C’est précisément l’approche que nous défendons chez Lucky Link.


6. La contribution de Lucky Link : une prévention qui part du réel des populations masculines

Les missions que nous menons montrent à quel point la prévention masculine nécessite des stratégies ciblées, ancrées dans les conditions de vie et dans les normes culturelles propres à chaque groupe.


Lorsque nous avons travaillé avec la MSA sur la santé mentale des agriculteurs, nous avons immédiatement constaté que leurs vulnérabilités ne peuvent se comprendre qu’en tenant compte de leur environnement professionnel, de leur isolement géographique, du poids symbolique du métier et du rapport à la virilité rurale qui valorise l’endurance silencieuse. Dans cette profession — la plus touchée par le suicide en France — la capacité à demander de l’aide est souvent entravée par les normes de genre autant que par les contraintes de travail.


Quelques mois plus tard, en accompagnant la Fondation April sur la santé mentale des jeunes, nous étions dans un univers radicalement différent. Là, la vulnérabilité s’exprime davantage mais sous d’autres formes : anxiété, pression sociale, exposition numérique, identité en construction. Les modèles de rôle ne sont plus les mêmes, les canaux de communication non plus, les leviers d’adhésion non plus. Ce qui fonctionne pour les agriculteurs ne fonctionne pas pour les jeunes, et inversement. Il nous a fallu creuser le sujet des biais cognitifs et des Nudges pour proposer des méthodes innovantes pour aborder ces sujets de prévention auprès des jeunes.

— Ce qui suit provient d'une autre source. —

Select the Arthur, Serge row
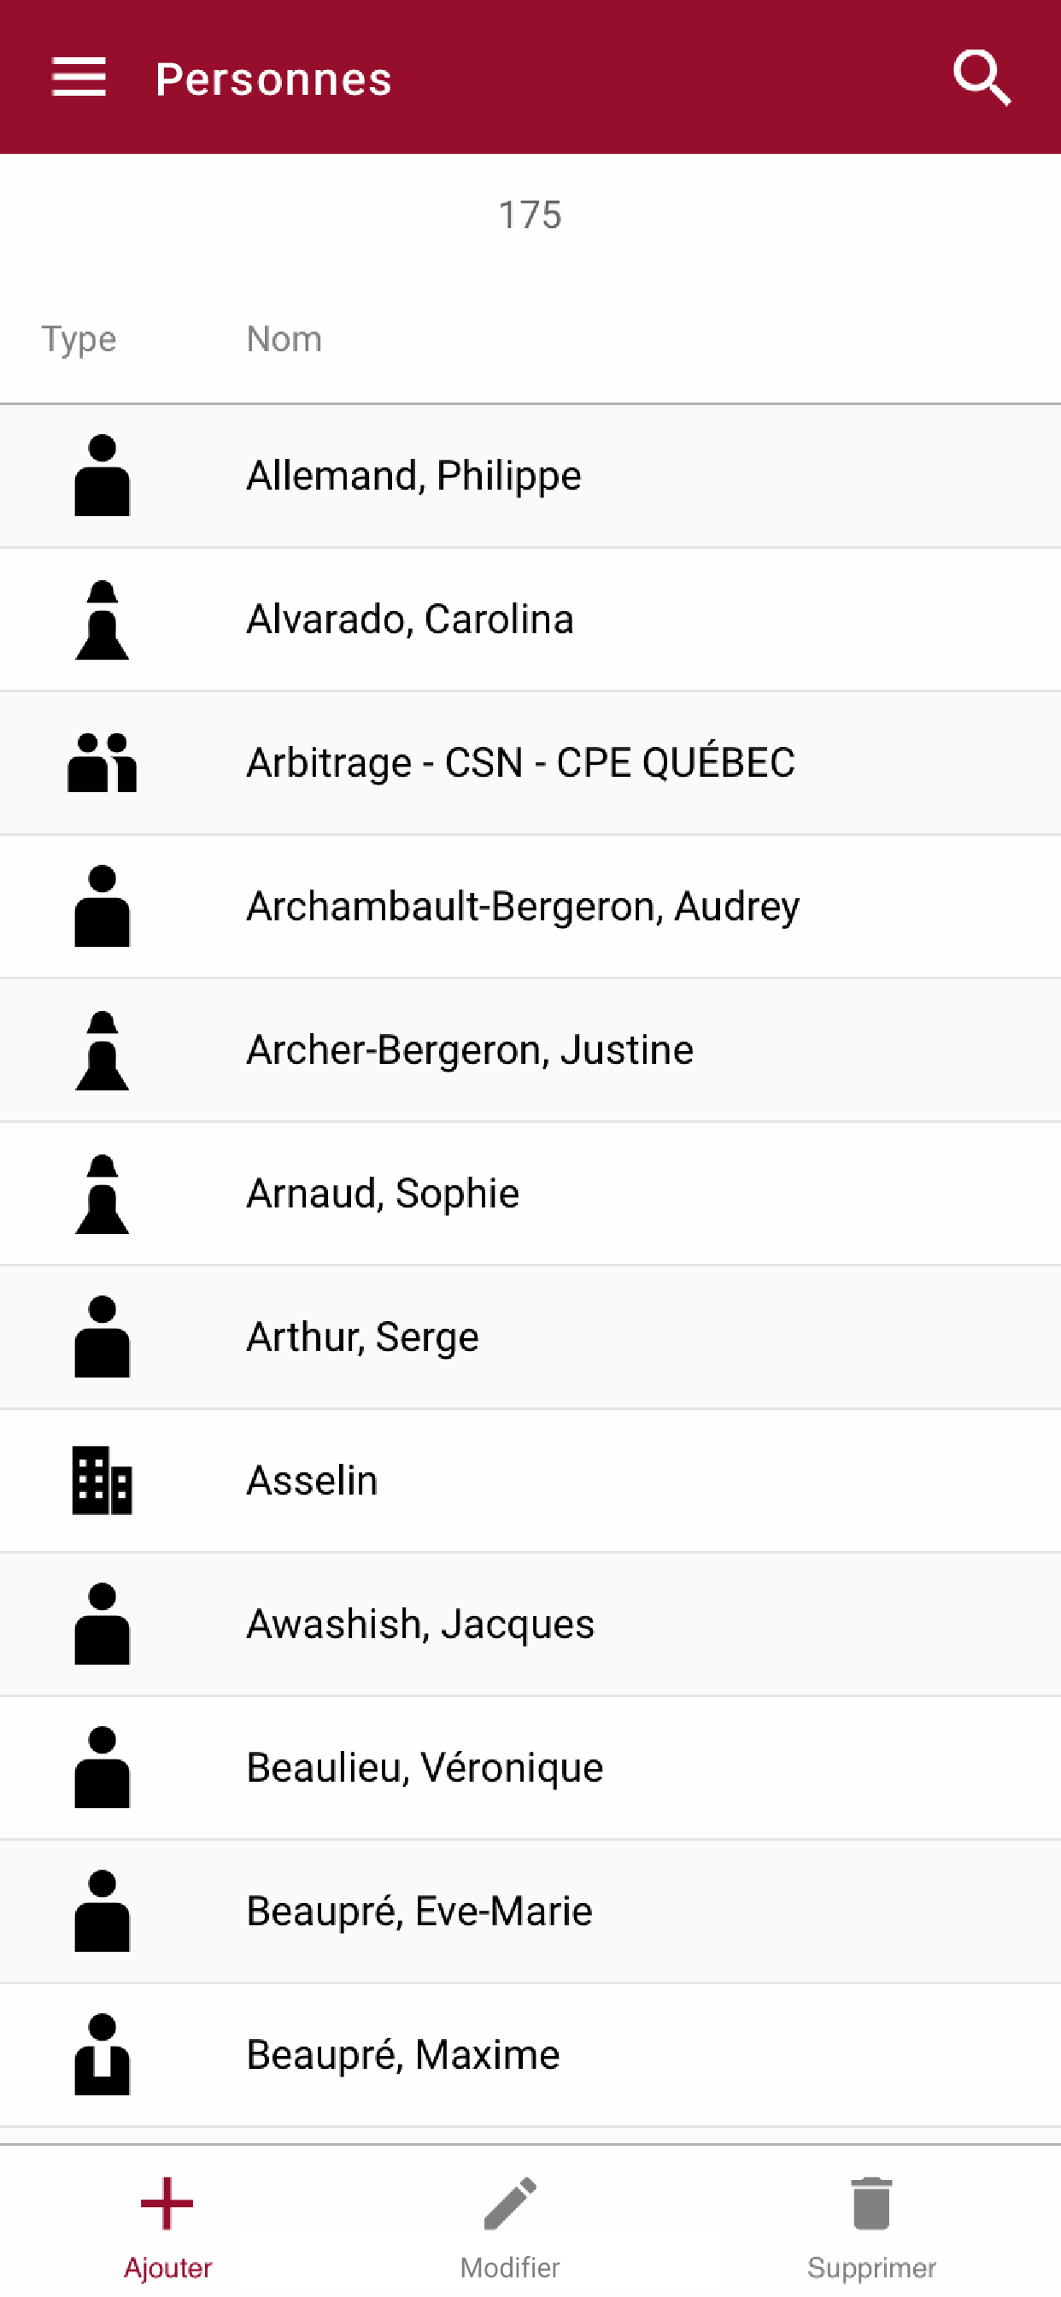This screenshot has width=1061, height=2297. pyautogui.click(x=531, y=1337)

Enfin, avec la MSA Picardie, dans le cadre de notre dispositif visant à améliorer le dépistage organisé du cancer des personnes en situation de handicap, nous avons constaté un phénomène très révélateur : la quasi-totalité des référents ESMS chargés de la prévention étaient des femmes. Les collègues masculins, bien que bienveillants, étaient souvent plus difficiles à mobiliser, particulièrement lorsqu’il s’agissait de parler de dépistages touchant à l’intimité (sein, col de l’utérus, côlon). La parole masculine sur la santé reste, dans certains contextes, entravée par la peur d’être gêné, par l’humour comme mécanisme de défense ou par une difficulté à aborder frontalement les sujets corporels.


Ces trois projets, pourtant tous centrés sur la prévention, montrent une évidence : il n’existe pas « une » santé masculine, mais des masculinités situées. Et leurs besoins ne peuvent être compris qu’en analysant les déterminants sociaux et culturels propres à chaque population.


C’est cette vision qui guide l’action de Lucky Link : concevoir des dispositifs de prévention contextualisés, fondés sur les discriminants de population, ancrés dans la réalité des hommes que nous cherchons à toucher — et non dans une fiction universelle du « public masculin ».